Sri Lanka’s first AIDS patient was diagnosed in 1986. The estimated number of people living with HIV in 2019 was 3,600. Of these, 1,845 (51%) were taking antiretroviral treatment (ART). HIV infections are on the increase, according to the 2019 Annual Report of the National STD/AIDS Control Programme. UNAIDS figures showed that some 5,400 people have died of AIDS since 2008, averaging 500 each year until 2018 when the figure dropped to 200 because of the increased use of ART.

Sri Lanka has adopted the Sustainable Development Goal target of ending AIDS by 2030 and has accepted the challenge of achieving the target in 2025, five years before the rest of the world.

Despite the country’s low HIV prevalence, there are several risk factors that could drive the numbers up unless they are addressed. These include low condom use among high risk groups, the large number of commercial sex workers, untreated sexually transmitted infections, migration within Sri Lanka and emigration to the Middle East and neighboring countries, many injecting drug users, low levels of knowledge about HIV transmission and high levels of stigma.

“Even if we end AIDS By 2025, we will have about 3,600 persons to provide care for over 25 years. Without adequate work to create enabling environments for persons living with HIV, their friends and family life is going to be really hard,” Mr. Nilanka said.

Interviews with people living with HIV and AIDS across various sections of society revealed the still prevalent fear, suspicious and exclusion that they experienced on a daily basis.

When Shane, a  50 year-old businessmen and social worker from Colombo was first told he was HIV positive, he was hesitant to accept the results and concerned about passing it on to his partner. While his partner was supportive, his friends who were middle class and educated stopped talking to him and spread rumours about his status, which Shane found very hurtful.

Shane did not receive any counselling or psychosocial support through the HIV clinic and when the treatment started, he was severely depressed as a side effect and had to seek mental health support through personal connections.

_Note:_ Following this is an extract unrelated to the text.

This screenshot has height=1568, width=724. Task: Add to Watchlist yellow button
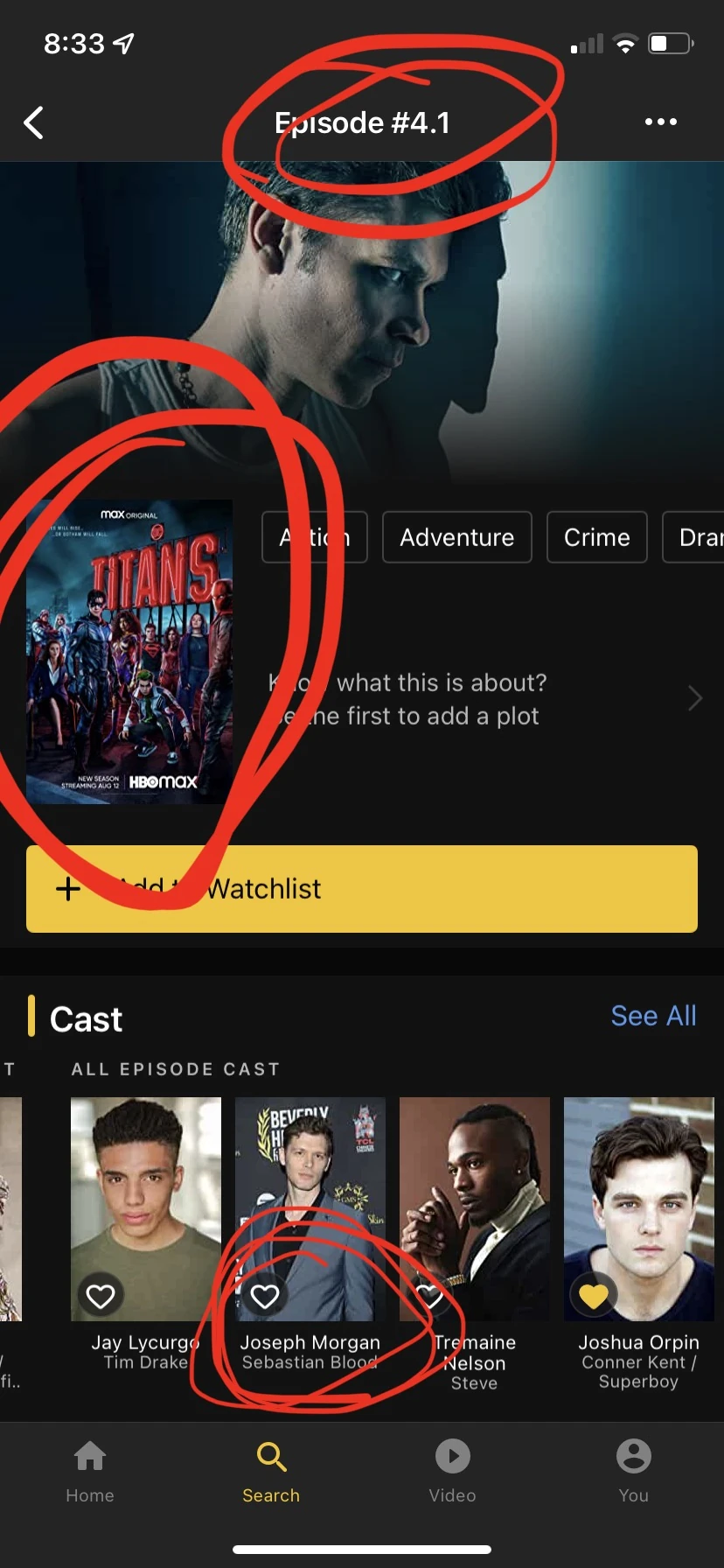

He does not talk about his status in public. “I am scared that I will be humiliated and lose the reputation I have as a person. There is not enough information available to the public and even when I have to come out to specific people, I have to have long conversations explaining about HIV,” he said.

“I am afraid that people will not work with me after knowing my HIV status and that this will affect my livelihood and those who depend on me.”

Gayan, 37, is from Galle and works as a manager in a private company. When he first learnt he was HIV positive, he was certain he was going to die. He did not trust the information given at the clinic and discovered the facts about HIV on his own.

His HIV status is known only to his wife. “I can’t tell my mother because she will never understand and her reaction will be to cry. That will depress me further. If I tell my friends, there is a good chance that they will distance themselves from me.”

Gayan said that people still thought of AIDS as a deadly disease. “No one has any idea about HIV in the current context. We have not had any discourse around treatment or improvements that have happened over the years,” he said.

Chandani, 58, a housewife from Nikaweratiya, took an AIDS test in the late 1990s when she going to join her husband who was working abroad. The doctor who told her she was positive said she may die. She was scared, especially for her three children.

When Chandani told her husband, who was responsible for her condition, that she was HIV positive, he stopped communicating with her. Her mother-in-law, who was looking after the children, also avoided Chandani.

“My life was over. The only hope I had was my children. They are now adults and live their own lives. They don’t say anything but I feel sad to visit them or be around people. I have a small business that gives me enough money to live but I have no hope for the future. This wasn’t something I chose for myself. I still wonder why god has punished me,” Chandani said.

(The names have been changed to protect privacy).